# [Selected excerpt]
“Can it really be that easy?” is the question you’ll ask after completing Fenix Rage‘s first stage. It’s a stage with that most simplest of video game objectives: move the player-character from left to right and reach the end goal. Accomplishing as much takes only a few seconds, since there are no enemies present and the distance between start and finish could practically be measured between your thumb and forefinger. Still, developer Green Lava Studios managed to insert an optional side objective into the stage. It’s possible but not necessary to collect a cookie during this almost literal hop, skip and jump from beginning to end. You would have to go out of your way not to obtain the optional cookie in this first level, but it is optional all the same.

Collecting each level’s cookie and successfully reaching the end goal naturally becomes more challenging the deeper you get into the game. In fact, it was only a handful of stages later before I was dying multiple times in the pursuit of another tempting cookie. So it’s somewhere in the game’s opening Red Forest zone that you’ll get your answer to your question: no, Fenix Rage is most certainly not that easy.

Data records
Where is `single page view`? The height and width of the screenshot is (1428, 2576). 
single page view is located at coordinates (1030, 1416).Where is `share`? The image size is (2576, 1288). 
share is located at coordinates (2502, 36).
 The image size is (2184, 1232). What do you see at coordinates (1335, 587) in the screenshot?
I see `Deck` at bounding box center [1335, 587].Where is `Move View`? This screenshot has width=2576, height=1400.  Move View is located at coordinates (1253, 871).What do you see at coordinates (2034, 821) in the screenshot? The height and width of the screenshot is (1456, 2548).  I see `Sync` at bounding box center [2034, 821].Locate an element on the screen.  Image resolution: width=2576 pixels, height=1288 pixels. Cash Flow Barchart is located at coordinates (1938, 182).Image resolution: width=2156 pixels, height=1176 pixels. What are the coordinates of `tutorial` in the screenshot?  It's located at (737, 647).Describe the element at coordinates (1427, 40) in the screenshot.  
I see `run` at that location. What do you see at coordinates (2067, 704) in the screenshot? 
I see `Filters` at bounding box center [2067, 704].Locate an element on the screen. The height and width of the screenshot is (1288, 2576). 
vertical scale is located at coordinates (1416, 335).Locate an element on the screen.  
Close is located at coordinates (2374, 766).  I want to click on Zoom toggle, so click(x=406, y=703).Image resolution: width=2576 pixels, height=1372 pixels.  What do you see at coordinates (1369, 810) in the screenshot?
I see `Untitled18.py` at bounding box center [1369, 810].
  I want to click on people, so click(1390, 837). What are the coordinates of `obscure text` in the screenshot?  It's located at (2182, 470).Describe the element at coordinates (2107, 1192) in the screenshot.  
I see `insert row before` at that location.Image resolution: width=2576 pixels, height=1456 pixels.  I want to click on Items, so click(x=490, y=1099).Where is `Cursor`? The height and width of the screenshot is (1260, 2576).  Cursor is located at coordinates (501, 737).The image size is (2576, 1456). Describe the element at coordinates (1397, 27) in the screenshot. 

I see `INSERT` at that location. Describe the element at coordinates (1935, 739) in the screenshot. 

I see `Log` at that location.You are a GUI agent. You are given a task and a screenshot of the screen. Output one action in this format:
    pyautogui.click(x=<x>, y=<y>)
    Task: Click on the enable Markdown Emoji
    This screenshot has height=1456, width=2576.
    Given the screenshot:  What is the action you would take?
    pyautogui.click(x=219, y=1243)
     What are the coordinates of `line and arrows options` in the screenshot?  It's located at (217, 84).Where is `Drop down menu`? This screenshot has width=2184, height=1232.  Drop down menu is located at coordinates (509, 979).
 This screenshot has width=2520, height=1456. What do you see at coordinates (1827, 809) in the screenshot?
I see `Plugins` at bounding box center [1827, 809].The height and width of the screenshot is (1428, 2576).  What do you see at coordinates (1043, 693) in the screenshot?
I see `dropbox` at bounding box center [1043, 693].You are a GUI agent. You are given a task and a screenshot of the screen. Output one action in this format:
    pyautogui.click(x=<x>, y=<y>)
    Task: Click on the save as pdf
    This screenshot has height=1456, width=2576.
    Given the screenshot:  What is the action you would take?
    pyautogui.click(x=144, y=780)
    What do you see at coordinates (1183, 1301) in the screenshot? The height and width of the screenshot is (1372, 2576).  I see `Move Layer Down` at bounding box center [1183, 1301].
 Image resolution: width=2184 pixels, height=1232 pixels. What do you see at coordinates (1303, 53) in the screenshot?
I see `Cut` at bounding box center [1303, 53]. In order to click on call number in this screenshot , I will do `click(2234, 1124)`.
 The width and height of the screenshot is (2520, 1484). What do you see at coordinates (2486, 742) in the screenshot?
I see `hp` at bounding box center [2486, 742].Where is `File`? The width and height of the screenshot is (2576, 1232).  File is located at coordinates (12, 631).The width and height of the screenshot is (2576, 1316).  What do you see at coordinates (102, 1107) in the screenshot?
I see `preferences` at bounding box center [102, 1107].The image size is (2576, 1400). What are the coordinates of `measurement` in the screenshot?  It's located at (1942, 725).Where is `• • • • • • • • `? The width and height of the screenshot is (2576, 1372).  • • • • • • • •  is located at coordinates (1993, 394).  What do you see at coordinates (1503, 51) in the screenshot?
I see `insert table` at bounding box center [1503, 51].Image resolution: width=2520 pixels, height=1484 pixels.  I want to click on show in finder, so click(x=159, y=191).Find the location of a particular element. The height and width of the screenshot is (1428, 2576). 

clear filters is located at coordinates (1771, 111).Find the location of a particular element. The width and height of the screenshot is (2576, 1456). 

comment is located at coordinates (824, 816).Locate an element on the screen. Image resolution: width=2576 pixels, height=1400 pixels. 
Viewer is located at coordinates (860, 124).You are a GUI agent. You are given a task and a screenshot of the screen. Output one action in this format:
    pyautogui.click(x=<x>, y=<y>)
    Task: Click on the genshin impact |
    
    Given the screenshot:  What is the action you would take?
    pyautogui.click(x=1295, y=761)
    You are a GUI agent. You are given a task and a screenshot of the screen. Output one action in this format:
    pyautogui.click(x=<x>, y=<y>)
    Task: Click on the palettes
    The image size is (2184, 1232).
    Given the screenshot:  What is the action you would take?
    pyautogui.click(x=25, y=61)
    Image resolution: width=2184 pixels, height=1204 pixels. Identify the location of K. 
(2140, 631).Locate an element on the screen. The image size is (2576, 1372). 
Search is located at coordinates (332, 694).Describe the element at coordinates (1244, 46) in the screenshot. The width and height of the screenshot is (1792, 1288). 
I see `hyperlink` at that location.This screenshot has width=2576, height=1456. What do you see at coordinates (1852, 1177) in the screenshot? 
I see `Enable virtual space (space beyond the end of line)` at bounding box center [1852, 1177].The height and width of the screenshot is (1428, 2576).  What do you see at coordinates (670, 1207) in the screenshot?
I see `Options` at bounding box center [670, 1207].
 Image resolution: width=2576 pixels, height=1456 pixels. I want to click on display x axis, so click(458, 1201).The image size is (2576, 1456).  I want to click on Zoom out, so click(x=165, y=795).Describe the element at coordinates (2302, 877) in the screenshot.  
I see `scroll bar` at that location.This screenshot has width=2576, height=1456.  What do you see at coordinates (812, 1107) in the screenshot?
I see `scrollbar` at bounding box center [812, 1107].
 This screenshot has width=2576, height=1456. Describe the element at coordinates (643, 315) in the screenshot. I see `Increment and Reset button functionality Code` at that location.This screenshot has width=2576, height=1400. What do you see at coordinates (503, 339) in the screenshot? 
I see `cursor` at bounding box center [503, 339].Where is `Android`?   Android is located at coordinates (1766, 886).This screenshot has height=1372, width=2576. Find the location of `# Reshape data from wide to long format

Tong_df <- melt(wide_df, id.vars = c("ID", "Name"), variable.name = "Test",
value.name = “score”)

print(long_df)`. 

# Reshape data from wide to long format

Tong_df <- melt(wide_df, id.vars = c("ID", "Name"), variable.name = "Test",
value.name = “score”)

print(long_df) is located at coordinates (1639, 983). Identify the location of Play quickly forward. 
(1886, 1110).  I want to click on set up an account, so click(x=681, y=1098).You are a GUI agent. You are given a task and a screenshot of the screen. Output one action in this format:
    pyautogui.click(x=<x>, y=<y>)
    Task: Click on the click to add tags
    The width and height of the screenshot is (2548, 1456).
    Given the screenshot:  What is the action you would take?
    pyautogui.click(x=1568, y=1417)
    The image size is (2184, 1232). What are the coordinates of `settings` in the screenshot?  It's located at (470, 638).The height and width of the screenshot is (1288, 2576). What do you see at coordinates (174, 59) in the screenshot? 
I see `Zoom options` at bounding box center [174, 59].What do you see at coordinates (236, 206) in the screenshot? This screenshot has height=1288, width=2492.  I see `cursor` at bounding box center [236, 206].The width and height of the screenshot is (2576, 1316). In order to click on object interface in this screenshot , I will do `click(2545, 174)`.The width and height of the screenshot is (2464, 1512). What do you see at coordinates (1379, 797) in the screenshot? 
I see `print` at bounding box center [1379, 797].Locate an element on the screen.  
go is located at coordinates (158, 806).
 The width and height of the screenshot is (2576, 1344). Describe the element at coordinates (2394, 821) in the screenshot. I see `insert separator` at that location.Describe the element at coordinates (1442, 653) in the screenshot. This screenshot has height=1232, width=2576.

# [What is being asked]
In the passage about Fenix Rage, what is the name of the game's opening zone?

# [Result of this task]
The Red Forest zone.